=== Exercise passage ===

## Math

This section provides an explanation of the matrix calculations for batch gradient descent in a neural network with 
- $n$ layers
- any number of neurons per layer
- any choice of differentiable loss function

**Notes**

- $\odot$ represents elementwise multiplication

**Definitions**

   **Inputs and Layers:**
   - Batch size: $n$
   - Input features: $d_0$ (number of features in the input layer)
   - $L$: Total number of layers (including the output layer)
   - $d_l$: Number of neurons in layer $l$, for $l = 1, 2, ..., L$.

   **Weights and Biases:**
   - $\tilde{W}_l$: Weight matrix for layer $l$, including biases.

   **Activations and Pre-activations:**
   - $Z_l$: Pre-activation (weighted sum) at layer $l$.
   - $H_l$: Activation at layer $l$ (a#er applying activation function).
   - $\tilde{H}_l$: Activation at layer $l$, augmented with bias column of ones.

   **Loss Function:**
   - $\mathcal{L}$: Loss function applied to the final layer $L$ and ground truth $Y$.

**Forward Propagation**

   **Initialization:**
   - Augment the input matrix with a bias column:
     $\tilde{H}_0 = [X, 1], \quad \tilde{H}_0 \in \mathbb{R}^{n \times (d_0 + 1)}.$

   **Layer-wise Computation:**
   For each layer $l = 1, 2, ..., L$:
   1. Compute pre-activation:
      $Z_l = \tilde{H}_{l-1} \tilde{W}_l, \quad Z_l \in \mathbb{R}^{n \times d_l}.$
   2. Apply activation function $f_l$:
      $H_l = f_l(Z_l), \quad H_l \in \mathbb{R}^{n \times d_l}.$
   3. Augment $H_l$ with a bias column for subsequent layers (if $l < L$):
   4. $\tilde{H}_l = [H_l, 1], \quad \tilde{H}_l \in \mathbb{R}^{n \times (d_l + 1)}.$

   For the final layer $L$, the output is:
   $H_L = f_L(Z_L), \quad H_L \in \mathbb{R}^{n \times d_L}.$

**Compute Loss**

   The loss function $\mathcal{L}$ depends on the task and the outputs $H_L$:
   - **Classification:** Cross-entropy loss, e.g., binary or categorical.

=== Dataset extract ===

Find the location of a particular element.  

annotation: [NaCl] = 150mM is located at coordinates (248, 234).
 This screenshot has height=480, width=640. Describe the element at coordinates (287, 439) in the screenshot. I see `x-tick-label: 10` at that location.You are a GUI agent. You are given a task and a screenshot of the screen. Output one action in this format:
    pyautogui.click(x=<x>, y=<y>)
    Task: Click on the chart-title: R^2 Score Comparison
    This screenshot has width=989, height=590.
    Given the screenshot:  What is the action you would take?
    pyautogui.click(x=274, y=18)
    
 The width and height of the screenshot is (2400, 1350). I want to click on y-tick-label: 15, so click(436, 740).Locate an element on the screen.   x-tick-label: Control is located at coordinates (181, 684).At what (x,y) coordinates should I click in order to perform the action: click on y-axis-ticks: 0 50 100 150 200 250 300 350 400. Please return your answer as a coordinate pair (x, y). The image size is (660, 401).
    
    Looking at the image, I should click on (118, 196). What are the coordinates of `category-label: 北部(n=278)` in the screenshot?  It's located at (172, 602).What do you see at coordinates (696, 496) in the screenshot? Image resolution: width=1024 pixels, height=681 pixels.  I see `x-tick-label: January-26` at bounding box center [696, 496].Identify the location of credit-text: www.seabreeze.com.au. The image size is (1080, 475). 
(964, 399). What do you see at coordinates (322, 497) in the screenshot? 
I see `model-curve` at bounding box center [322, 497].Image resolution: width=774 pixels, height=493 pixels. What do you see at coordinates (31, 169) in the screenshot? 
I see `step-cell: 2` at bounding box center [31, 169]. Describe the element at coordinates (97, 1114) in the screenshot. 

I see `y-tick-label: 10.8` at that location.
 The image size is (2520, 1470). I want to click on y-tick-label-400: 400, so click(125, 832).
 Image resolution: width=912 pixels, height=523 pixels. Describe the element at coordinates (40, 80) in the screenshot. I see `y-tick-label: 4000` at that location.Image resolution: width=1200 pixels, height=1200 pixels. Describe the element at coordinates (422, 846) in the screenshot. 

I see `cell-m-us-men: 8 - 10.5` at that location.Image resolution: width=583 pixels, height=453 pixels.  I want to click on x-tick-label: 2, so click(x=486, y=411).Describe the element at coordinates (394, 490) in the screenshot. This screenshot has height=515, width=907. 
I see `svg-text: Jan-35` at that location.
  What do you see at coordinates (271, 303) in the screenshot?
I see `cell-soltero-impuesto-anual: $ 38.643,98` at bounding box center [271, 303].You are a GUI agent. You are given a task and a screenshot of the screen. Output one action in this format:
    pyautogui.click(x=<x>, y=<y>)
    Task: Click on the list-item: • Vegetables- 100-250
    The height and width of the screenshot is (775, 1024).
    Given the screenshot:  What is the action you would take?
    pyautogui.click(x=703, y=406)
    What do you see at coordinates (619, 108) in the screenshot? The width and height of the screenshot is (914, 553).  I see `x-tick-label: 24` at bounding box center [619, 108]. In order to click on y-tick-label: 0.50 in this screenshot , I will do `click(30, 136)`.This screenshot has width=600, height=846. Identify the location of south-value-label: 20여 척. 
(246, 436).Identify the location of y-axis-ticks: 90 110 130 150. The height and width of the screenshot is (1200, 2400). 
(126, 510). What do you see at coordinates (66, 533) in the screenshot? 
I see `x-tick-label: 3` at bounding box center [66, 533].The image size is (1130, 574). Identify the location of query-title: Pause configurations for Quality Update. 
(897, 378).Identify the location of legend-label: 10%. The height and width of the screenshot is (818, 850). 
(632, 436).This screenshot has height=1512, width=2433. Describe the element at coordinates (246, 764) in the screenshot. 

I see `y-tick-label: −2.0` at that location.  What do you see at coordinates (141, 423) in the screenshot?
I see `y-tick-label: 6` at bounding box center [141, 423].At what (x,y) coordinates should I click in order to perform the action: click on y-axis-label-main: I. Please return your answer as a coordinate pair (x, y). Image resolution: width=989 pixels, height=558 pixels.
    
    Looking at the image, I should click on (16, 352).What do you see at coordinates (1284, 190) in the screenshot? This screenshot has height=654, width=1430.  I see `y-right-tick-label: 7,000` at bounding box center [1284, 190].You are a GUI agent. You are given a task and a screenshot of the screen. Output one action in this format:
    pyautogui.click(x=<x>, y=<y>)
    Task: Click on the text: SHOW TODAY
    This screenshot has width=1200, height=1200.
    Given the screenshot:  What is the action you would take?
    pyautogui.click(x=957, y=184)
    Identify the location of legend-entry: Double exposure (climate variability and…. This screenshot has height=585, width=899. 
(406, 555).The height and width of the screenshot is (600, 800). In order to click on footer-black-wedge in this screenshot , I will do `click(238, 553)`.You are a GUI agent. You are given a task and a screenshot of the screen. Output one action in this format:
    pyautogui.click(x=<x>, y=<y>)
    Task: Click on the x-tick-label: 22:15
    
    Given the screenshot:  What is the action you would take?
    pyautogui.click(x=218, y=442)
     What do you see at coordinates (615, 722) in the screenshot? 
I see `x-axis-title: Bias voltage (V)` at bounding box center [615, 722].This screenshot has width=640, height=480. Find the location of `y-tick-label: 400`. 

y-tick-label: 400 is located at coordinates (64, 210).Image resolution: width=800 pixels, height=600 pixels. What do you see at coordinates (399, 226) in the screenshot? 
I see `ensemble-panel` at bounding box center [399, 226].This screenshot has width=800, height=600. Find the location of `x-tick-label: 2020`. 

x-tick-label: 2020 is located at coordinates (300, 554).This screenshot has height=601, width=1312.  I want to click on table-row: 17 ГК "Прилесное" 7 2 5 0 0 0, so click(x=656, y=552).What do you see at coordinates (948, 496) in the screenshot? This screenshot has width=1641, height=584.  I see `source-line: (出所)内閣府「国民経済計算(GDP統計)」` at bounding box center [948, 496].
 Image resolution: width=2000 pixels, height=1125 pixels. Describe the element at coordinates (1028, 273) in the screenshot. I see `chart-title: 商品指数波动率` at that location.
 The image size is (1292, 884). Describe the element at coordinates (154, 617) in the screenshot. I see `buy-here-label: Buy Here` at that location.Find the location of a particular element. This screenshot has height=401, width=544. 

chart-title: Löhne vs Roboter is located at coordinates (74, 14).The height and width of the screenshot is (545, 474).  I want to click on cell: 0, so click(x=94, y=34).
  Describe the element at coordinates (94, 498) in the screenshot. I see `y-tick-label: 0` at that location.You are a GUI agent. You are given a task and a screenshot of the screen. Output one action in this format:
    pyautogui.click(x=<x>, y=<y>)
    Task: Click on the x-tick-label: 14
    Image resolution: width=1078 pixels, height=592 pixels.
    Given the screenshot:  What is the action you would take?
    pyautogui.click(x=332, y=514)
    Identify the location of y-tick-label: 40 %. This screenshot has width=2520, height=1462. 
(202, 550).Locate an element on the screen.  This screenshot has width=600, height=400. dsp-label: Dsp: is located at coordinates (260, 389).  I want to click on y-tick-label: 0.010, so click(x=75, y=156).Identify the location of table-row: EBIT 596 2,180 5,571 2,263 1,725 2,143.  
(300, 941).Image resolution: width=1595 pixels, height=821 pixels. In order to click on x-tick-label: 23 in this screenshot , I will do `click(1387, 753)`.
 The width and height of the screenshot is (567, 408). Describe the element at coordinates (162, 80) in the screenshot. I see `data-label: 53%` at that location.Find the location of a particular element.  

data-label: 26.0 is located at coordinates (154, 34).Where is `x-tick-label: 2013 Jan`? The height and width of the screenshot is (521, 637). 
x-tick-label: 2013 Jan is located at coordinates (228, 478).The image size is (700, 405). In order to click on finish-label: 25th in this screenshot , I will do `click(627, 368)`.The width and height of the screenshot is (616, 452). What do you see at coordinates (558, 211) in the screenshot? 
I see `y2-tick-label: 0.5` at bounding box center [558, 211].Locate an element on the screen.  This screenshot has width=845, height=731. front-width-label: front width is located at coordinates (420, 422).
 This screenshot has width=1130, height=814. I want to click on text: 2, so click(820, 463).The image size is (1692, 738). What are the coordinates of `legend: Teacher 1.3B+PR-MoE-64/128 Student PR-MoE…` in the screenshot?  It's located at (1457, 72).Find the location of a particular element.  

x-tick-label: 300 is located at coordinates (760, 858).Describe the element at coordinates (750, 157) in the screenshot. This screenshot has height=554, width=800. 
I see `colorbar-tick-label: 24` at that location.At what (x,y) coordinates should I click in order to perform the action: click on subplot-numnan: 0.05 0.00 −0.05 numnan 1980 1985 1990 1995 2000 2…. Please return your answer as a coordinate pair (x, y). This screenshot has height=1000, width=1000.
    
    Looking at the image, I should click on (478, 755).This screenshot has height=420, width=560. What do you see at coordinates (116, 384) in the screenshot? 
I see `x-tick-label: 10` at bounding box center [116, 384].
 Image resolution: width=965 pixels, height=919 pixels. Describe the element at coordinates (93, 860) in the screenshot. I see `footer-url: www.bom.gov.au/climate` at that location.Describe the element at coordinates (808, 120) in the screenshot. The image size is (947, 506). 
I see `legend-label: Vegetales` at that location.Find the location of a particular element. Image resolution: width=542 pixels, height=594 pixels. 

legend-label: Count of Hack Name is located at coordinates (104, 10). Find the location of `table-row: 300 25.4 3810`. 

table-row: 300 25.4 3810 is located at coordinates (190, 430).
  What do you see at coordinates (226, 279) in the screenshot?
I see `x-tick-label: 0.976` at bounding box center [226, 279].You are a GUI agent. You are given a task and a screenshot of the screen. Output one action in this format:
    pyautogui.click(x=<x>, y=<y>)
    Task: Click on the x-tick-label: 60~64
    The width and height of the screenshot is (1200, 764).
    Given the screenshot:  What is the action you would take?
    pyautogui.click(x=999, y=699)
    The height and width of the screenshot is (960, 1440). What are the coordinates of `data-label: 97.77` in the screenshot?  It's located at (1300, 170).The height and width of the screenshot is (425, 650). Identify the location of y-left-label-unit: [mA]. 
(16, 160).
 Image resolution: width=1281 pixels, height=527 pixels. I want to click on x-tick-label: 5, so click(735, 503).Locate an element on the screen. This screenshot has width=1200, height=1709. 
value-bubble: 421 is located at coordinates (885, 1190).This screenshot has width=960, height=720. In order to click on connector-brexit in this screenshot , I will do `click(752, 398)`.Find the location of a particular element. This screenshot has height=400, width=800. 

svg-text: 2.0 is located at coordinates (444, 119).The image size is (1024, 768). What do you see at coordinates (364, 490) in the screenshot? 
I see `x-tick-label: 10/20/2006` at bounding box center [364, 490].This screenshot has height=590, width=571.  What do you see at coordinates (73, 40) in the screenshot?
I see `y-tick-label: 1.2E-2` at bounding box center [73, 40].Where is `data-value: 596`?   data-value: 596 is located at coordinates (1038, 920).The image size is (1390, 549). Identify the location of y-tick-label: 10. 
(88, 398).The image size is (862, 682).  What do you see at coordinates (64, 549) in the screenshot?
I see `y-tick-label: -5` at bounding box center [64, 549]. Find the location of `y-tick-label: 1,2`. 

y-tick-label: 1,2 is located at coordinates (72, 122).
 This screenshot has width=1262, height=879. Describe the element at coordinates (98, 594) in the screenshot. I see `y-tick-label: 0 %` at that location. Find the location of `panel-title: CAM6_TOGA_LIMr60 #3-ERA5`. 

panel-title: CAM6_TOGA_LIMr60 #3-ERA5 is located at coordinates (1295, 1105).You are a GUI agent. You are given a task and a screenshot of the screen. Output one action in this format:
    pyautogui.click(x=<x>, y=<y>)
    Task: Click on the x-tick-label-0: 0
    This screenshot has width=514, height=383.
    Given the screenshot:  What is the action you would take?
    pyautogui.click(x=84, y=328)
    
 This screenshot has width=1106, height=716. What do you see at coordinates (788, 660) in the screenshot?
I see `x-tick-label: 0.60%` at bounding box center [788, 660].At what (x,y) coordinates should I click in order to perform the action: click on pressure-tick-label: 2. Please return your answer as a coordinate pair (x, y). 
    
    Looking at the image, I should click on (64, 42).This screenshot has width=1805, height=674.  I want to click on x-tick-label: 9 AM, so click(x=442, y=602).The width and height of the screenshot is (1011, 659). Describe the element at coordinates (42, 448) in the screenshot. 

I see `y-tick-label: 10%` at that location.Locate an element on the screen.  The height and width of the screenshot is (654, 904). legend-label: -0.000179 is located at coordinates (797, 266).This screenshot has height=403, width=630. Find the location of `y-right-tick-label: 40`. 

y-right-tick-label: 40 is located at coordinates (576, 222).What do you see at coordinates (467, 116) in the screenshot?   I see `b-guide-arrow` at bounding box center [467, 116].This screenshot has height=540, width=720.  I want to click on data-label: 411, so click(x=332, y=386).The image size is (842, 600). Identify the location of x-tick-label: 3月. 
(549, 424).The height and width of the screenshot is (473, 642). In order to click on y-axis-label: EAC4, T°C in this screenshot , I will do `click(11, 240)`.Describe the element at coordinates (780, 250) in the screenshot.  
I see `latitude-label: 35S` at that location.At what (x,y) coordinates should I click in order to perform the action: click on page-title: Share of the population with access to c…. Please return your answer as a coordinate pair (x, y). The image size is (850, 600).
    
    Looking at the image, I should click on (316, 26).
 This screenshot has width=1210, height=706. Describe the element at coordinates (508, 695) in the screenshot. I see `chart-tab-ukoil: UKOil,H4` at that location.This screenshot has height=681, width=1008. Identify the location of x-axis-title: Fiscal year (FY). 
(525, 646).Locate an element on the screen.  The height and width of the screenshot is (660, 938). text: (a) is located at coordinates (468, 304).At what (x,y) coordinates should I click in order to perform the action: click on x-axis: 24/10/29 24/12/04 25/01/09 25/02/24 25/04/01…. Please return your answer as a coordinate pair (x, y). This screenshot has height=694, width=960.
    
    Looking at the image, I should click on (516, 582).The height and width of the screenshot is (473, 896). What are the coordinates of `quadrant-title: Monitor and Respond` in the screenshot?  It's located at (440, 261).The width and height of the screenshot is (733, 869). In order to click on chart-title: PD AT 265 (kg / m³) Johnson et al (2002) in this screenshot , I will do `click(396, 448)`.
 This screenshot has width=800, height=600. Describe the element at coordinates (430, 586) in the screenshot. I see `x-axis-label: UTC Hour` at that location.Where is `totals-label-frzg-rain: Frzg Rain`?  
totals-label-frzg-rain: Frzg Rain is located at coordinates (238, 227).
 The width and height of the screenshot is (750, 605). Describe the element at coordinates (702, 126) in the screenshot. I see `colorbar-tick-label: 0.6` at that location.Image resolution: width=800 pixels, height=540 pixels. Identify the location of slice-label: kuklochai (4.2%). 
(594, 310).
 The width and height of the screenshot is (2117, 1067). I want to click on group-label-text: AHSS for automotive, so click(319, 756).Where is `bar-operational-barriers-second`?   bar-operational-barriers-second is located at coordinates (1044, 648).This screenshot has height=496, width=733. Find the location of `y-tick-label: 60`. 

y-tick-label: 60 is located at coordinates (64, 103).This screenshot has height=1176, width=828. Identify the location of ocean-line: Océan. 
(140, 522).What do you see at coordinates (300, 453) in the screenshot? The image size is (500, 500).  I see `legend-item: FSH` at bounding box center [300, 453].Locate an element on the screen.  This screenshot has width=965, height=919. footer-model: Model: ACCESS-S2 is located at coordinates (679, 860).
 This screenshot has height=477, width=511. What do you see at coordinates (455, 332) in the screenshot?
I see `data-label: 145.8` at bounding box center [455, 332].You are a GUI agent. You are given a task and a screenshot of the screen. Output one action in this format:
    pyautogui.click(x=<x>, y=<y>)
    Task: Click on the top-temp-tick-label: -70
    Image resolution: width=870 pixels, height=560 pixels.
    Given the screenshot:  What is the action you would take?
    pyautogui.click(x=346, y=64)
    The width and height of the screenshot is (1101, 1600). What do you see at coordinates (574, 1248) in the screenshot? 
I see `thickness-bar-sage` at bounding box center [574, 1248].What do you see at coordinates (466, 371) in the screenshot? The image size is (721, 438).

===

> [Exercise set]:
A: Reproduce a passage from the gradient descent section, beginning at the words "- $d_l$: Number" and stopping after the words "column of ones.".
B: For each statement below, say yes or no to whether it agrees with the gradient descent section, and quote the words that decide it: (i) Before the first layer, the input matrix is given an added bias column. (ii) The weight matrix for each layer leaves the biases out. (iii) Cross-entropy loss is named as the loss used for classification.

> [Activity answers]:
A:
- $d_l$: Number of neurons in layer $l$, for $l = 1, 2, ..., L$.

   **Weights and Biases:**
   - $\tilde{W}_l$: Weight matrix for layer $l$, including biases.

   **Activations and Pre-activations:**
   - $Z_l$: Pre-activation (weighted sum) at layer $l$.
   - $H_l$: Activation at layer $l$ (a#er applying activation function).
   - $\tilde{H}_l$: Activation at layer $l$, augmented with bias column of ones.

B:
(i) Yes: "Augment the input matrix with a bias column"
(ii) No: "Weight matrix for layer $l$, including biases."
(iii) Yes: "Cross-entropy loss, e.g., binary or categorical."